Strategic alignment#
This phase supports:
- quality-first differentiation
- activation speed from homepage/workbench
- monetization through value-based upgrades
Measurement framework#
North-star outcome#
Increase the number of users who repeatedly create professional exports and convert to paid plans.
Funnel model#
- Visit
- Quick-start initiated
- First preview rendered
- First export completed
- Repeat export (7-day and 30-day)
- Upgrade started/completed
KPI stack#
Acquisition and activation#
- visitor -> quick-start start rate
- quick-start start -> preview rate
- preview -> export completion rate
- median time to first export
Retention#
- 7-day repeat export rate
- 30-day repeat export rate
- exports per active user
Monetization#
- free -> paid conversion rate
- upgrade start -> upgrade completion rate
- ARPU (as data matures)
Trust and quality health metrics#
- export failure rate
- reverse-flow warning resolution rate
- support tickets per 1000 exports
Event taxonomy (implementation-ready)#
page_home_viewedhome_quickstart_module_viewedhome_upload_startedhome_paste_startedhome_quickstart_submittedworkbench_viewedworkbench_mode_changedpreview_render_successexport_pdf_clickedexport_pdf_successexport_pdf_failurereverse_pdf_upload_startedreverse_warning_shownreverse_quick_fix_appliedreverse_export_successupgrade_prompt_viewedupgrade_prompt_clickedcheckout_startedcheckout_completed
Data quality rules#
- Define event owners and naming conventions before rollout.

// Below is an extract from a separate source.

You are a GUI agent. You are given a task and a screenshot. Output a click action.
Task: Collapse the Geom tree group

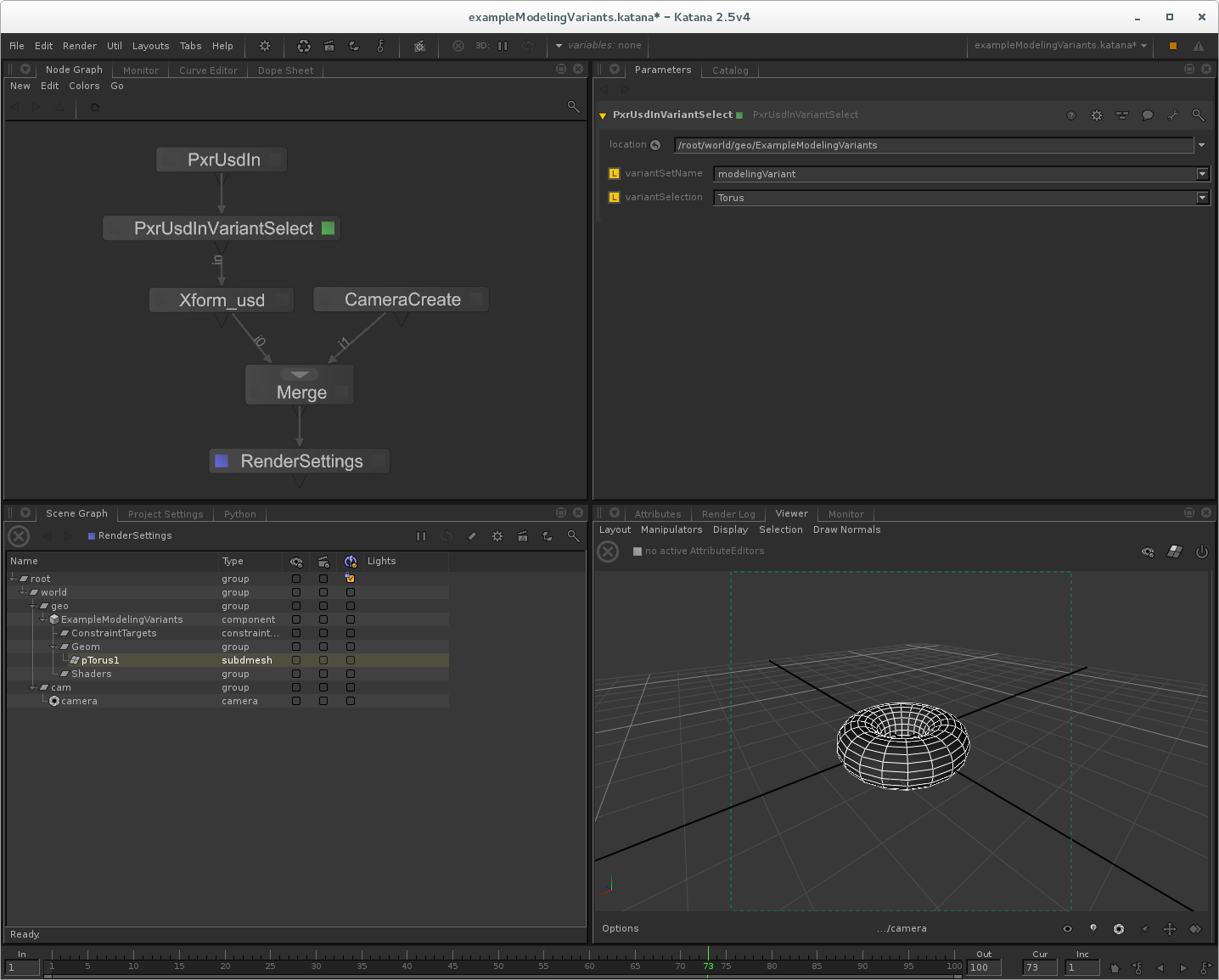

- Track every event with timestamp, user/session id, plan tier, and mode.
- Validate event integrity in staging before production use.
- Keep one analytics glossary document and update on schema change.
Experimentation operating model#
Cadence#
- biweekly experiment cycle
- one primary hypothesis test at a time per funnel stage
Prioritization rubric#
Score each experiment by:
- expected impact on KPI
- confidence level
- implementation effort
- strategic alignment
Primary experiment queue#
Activation experiments#
- Homepage hero CTA copy
- Quick-start module default mode
- Upload zone helper text and trust micro-copy placement
Workbench experiments#
- Control panel default density (simple vs expanded)
- Export button placement and label
- Reverse beta warning copy clarity
Monetization experiments#
- Upgrade timing after successful export
- Lock-card copy variants for premium controls
- Pricing section order and “best for” framing
Experiment template#
- hypothesis
- KPI target
- variant definition
- segment scope
- success/fail criteria
- decision date
- next action
Guardrails for safe experimentation#
- never degrade export reliability for test variants
- avoid tests that hide critical warnings in reverse beta
- stop experiments that reduce first export completion materially
Dashboard blueprint#
Dashboard A: Executive#
- weekly trend of visits, exports, paid conversions
Dashboard B: Activation#
- funnel drop-off by step and segment
Dashboard C: Monetization#
- prompt views, click-through, checkout completion
Dashboard D: Quality#
- export failures and warning-heavy sessions
Phase rollout plan#
Step 1#
Instrument core activation/export events.
Step 2#
Ship first activation A/B tests.
Step 3#
Instrument upgrade funnel events and run monetization experiments.
Step 4#
Add cohort and retention tracking for longer-term optimization.
Acceptance criteria#
- KPI definitions are unambiguous and shared.
- Core funnel events are trackable end-to-end.
- Team can run at least one high-confidence experiment every two weeks.
- Decisions for homepage/workbench changes are based on measured outcomes.